» Required action
For each line below that includes the word "grid", make a copy.
BEGIN
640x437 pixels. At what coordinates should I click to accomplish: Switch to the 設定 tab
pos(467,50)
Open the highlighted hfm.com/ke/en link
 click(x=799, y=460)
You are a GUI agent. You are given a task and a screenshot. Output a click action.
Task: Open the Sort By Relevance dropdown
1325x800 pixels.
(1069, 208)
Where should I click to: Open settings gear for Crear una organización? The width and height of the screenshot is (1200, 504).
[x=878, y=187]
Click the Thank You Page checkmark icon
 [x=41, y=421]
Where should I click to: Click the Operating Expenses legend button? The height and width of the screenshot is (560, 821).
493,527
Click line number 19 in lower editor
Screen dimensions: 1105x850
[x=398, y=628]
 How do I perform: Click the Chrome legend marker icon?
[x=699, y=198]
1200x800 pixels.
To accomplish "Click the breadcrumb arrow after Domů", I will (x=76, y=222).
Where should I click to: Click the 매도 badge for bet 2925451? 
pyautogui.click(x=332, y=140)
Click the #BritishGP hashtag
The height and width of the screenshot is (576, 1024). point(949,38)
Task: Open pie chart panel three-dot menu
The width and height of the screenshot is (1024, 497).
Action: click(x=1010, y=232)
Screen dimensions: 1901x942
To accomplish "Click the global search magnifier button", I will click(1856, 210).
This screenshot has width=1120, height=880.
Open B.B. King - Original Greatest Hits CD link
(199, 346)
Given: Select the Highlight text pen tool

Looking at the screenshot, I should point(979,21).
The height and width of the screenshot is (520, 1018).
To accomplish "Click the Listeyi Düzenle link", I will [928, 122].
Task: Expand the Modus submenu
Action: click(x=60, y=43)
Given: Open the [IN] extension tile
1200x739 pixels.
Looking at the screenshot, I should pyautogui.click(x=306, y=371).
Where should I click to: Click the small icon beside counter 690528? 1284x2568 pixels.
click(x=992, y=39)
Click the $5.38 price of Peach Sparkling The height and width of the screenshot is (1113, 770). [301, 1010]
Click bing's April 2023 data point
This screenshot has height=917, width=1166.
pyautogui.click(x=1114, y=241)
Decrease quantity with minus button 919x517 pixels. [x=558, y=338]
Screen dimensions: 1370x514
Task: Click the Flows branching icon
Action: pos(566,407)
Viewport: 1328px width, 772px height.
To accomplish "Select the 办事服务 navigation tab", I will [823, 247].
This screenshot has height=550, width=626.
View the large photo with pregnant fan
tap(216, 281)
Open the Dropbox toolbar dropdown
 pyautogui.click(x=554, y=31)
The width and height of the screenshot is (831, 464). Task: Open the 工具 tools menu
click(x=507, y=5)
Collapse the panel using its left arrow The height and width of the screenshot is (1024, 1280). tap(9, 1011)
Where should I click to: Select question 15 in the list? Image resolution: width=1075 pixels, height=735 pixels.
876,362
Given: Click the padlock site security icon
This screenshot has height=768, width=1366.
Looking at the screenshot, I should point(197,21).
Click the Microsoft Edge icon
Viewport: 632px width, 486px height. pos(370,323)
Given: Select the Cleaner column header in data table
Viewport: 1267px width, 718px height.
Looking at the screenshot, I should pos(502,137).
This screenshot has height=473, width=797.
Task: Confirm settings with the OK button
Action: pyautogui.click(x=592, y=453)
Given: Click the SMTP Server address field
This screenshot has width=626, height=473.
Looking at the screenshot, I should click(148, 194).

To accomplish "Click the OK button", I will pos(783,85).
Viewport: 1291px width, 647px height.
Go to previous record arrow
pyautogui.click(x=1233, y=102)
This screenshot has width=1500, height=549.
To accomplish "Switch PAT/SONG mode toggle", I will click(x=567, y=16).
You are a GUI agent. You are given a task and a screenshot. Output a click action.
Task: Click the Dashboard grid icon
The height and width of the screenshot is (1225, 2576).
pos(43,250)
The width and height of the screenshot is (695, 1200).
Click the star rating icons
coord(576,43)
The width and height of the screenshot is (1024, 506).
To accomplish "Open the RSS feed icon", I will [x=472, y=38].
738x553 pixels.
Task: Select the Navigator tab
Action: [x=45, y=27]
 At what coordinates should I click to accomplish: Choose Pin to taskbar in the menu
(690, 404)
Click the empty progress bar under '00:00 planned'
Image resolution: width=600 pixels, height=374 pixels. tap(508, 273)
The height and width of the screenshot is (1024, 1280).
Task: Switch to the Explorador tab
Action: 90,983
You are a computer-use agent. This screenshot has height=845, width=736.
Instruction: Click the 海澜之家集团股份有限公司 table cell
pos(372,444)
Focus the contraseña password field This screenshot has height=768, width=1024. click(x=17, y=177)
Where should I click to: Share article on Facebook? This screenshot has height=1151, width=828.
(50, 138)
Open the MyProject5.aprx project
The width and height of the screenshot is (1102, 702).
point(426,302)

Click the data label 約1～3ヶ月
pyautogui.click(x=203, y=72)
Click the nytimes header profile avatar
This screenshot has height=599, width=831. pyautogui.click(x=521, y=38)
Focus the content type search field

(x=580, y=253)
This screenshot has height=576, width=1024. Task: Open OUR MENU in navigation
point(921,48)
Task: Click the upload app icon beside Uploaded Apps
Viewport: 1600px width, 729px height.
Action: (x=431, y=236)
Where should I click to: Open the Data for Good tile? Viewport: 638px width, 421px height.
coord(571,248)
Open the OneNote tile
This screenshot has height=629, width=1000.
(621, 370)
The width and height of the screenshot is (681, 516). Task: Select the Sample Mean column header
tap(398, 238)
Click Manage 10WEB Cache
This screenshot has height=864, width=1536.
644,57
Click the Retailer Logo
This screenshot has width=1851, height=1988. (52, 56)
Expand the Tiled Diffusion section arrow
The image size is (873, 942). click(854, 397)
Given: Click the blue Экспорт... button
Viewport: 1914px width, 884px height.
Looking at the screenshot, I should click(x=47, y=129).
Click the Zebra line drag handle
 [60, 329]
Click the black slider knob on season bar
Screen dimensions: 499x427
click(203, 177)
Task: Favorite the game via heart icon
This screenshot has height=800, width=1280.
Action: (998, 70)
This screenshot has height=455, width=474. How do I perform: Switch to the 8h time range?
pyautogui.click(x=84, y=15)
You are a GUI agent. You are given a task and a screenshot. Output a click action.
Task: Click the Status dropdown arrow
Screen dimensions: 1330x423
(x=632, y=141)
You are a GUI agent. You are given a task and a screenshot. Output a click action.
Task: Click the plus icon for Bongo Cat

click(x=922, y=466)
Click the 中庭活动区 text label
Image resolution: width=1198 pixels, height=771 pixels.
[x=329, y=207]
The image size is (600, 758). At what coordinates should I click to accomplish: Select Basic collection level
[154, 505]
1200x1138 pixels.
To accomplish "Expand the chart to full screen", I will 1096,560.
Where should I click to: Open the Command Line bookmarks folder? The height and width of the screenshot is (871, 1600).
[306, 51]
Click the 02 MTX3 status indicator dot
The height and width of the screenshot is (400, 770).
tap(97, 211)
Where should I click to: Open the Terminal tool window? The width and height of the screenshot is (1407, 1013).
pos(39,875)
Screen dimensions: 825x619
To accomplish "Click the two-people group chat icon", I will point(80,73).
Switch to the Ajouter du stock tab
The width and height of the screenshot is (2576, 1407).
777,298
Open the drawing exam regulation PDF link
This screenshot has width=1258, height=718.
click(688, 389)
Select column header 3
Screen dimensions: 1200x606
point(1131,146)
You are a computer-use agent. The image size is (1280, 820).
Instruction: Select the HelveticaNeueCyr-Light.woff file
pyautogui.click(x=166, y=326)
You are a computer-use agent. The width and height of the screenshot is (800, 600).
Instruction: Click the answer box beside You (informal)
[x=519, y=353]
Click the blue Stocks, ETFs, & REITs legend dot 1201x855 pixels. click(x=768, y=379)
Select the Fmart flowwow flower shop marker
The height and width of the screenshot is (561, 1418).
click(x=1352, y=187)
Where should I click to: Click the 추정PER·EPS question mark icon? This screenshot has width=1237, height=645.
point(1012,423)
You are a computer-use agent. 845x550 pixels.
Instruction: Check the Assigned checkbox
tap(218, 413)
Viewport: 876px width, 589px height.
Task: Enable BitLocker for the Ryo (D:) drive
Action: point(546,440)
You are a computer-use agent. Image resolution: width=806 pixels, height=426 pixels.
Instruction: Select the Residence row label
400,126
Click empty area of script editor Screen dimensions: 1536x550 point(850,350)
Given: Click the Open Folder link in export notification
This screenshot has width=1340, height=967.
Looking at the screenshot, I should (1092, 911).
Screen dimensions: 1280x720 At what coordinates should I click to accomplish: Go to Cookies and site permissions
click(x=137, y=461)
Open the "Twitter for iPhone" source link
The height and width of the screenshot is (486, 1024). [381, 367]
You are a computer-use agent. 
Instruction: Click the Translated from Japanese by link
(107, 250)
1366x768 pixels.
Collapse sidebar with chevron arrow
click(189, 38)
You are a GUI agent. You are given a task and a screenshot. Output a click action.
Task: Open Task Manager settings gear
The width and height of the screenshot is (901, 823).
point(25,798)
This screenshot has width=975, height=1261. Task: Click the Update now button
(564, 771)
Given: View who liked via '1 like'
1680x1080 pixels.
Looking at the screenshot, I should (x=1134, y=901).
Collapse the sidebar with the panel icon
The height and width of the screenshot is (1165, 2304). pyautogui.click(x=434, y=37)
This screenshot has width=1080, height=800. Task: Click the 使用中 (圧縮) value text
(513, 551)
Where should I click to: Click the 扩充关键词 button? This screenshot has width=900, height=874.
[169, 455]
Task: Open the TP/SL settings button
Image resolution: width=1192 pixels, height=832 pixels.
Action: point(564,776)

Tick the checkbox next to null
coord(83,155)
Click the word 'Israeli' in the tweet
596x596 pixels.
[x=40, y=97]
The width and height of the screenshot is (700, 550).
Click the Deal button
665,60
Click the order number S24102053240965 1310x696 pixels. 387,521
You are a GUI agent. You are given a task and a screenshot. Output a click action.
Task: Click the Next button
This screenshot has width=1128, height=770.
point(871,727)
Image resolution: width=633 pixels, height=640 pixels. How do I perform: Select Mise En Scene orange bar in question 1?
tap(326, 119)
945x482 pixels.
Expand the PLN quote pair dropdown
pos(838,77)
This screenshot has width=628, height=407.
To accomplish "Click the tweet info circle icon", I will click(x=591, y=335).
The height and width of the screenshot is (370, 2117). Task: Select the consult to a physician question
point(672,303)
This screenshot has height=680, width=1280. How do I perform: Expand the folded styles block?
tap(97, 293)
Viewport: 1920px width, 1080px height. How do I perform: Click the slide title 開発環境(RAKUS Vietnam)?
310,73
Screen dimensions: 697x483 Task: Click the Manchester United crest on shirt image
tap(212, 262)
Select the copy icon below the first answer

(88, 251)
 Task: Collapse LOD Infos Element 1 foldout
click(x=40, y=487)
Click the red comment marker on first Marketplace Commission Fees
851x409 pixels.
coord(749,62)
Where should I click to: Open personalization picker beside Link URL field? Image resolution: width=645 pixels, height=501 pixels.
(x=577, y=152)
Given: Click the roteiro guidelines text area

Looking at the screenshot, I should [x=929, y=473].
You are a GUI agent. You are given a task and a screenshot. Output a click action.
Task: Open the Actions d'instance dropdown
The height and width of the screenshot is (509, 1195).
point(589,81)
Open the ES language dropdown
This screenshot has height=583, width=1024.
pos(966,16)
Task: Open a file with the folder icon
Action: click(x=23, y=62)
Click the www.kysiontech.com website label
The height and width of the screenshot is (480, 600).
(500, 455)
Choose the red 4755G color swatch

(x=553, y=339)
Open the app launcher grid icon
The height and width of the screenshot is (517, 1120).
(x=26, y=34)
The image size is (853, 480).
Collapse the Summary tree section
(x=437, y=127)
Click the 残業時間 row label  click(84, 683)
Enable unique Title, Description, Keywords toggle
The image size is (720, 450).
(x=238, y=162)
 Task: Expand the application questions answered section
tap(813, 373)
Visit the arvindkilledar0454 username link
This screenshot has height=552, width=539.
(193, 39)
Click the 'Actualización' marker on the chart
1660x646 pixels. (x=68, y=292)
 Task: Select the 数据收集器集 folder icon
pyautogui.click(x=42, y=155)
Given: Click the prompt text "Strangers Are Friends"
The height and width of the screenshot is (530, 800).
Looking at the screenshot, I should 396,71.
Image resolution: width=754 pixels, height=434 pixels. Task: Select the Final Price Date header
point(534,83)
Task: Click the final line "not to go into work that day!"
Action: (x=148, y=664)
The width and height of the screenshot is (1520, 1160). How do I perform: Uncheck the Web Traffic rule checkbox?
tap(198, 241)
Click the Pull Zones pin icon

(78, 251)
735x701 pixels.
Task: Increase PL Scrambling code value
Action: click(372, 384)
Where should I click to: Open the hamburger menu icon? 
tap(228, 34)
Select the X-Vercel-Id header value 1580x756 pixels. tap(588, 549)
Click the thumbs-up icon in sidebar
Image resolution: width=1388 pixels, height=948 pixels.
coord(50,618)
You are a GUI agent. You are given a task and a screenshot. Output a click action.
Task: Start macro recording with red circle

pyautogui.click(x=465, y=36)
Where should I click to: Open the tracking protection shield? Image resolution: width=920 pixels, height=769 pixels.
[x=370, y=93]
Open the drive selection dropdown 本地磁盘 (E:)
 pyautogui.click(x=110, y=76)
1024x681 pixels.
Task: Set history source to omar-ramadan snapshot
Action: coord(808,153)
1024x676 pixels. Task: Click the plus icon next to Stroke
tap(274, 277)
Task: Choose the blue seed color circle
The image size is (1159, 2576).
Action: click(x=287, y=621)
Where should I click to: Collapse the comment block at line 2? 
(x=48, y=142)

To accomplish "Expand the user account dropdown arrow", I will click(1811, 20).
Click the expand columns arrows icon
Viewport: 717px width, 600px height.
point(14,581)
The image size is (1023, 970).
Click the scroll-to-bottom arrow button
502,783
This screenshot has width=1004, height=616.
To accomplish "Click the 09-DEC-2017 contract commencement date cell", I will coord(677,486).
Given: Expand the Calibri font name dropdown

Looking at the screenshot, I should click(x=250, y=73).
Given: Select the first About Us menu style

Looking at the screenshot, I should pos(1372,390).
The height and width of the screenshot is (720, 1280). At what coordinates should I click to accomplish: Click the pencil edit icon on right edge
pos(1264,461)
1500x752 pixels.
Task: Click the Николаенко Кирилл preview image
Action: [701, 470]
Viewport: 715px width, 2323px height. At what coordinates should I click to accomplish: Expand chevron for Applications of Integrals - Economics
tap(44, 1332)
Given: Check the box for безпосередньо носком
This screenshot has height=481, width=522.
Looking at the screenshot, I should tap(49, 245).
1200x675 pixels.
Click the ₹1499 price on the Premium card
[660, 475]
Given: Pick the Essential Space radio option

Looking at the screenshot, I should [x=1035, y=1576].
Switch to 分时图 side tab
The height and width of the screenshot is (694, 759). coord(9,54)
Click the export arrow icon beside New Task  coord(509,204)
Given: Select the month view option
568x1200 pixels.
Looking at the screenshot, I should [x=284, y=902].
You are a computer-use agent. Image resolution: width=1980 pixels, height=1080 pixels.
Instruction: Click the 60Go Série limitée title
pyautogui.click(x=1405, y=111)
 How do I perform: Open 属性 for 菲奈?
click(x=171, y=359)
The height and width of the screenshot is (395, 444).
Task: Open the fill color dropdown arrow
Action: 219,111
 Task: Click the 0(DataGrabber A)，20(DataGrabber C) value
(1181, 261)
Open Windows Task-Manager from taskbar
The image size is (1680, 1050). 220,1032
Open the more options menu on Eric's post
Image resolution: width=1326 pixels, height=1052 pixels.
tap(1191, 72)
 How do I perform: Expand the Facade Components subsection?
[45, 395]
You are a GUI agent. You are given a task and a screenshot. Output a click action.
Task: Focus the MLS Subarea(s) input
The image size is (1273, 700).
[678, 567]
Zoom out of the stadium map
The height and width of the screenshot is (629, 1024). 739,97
END
» Completed task
Task: Click the Dashboard grid icon
Open the app launcher grid icon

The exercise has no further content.